**** Extract
11:46So that’s a moot point as well, in terms of why you might need

11:50a primitive token overall.

11:53So in my mind, if.

11:56You are a sole person that is curating these themes.

12:00You, I think again, don’t need primitive tokens if it’s doesn’t make sense

12:05to have to communicate these tokens.


12:09Now there’s one more point that I wanted to make in terms of the primitive

12:11tokens and I make it all the way back in an older blog post, which I’ll

12:15mention which one that is in a moment because it goes about another point.

12:20Regarding this tweet.

12:21It has to do with the word semantic.

12:22But basically, people also like the idea of a primitive token because

12:28then it potentially gives them the ability to change the value, right?

12:31I mean, that’s the whole idea about design tokens as a whole, is that

12:35they are a design decision and that design decision can be changed.

12:39Well, not this tier.

12:43This tier in particular really is a static tier.

12:47That’s why they’re named primitives because primitives

12:50aren’t supposed to change either.
********
**** Recorded information
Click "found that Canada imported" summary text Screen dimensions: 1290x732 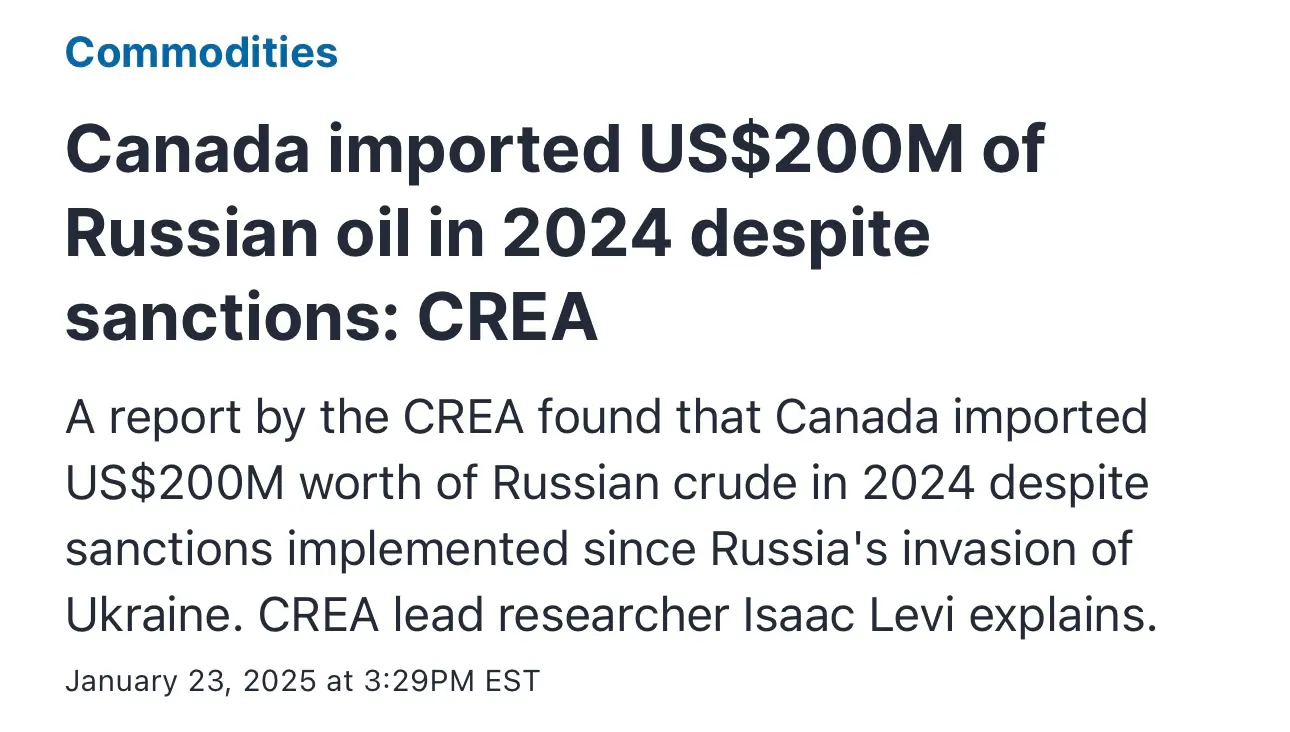click(x=843, y=418)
********
Aim 1:
Using the transcript about primitive tokens, decide whether each statement agrees with it: (a) the speaker calls the primitive tier a static tier; (b) the speaker says a design decision expressed by design tokens cannot be changed; (c) the speaker says someone who curates themes alone always needs primitive tokens. Answer yes or no for each and quote the words that decide it.
Aim 2:
According to the transcript about primitive tokens, why are tokens in this tier called primitives?
Aim 3:
Proceed with the transcript about primitive tokens, continuing from its final sentence.

Written response 1:
(a) Yes: "This tier in particular really is a static tier."
(b) No: "that design decision can be changed."
(c) No: "You, I think again, don’t need primitive tokens"

Written response 2:
Because primitives aren't supposed to change.

Written response 3:
12:51So when you have color teal 500 that’s meant kind of as a contract to the

12:57rest of the organization to say.

12:59We have a particular teal that is at this 500 state and it should always

13:03be this particular teal, right?

13:05You can imagine that if we were going to Update the brand colors.

13:10Okay, and it was teal before but now is orange It wouldn’t make sense for color

13:17teal 500 to now be an orange Right.

13:21That completely subverts our expectations about what that value is meant to be.

13:27Now, meanwhile, if we’re talking about a semantic part of the

13:31ecosystem, right, we’re talking about logo brand color, right?

13:35And that’s fairly semantic.

13:38Because it doesn’t suggest what the value of that color is just as logo brand color.

13:44That means that I can assign a teal or an orange or whatever I want to

13:49it when it’s appropriate, right?

13:51And that thing can change and be slotted out through a theming system

13:55through modes, et cetera, et cetera.

13:57So that’s another important point in the primitive set because those things

14:01aren’t supposed to change those things.

14:04As kind of defined as a primitive, they are meant to kind of be

14:08set, as understood, as, as organized, or as, as agreed upon

14:13throughout the entire organization.

14:15So it’s another reason why you may consider not using them, because once

14:20you create that token, it’s very, very hard to unlearn a new value for it.

14:25Especially if, you know, you’re directly relating it to something

14:28that’s in the UI, in which case you want to make a change over time.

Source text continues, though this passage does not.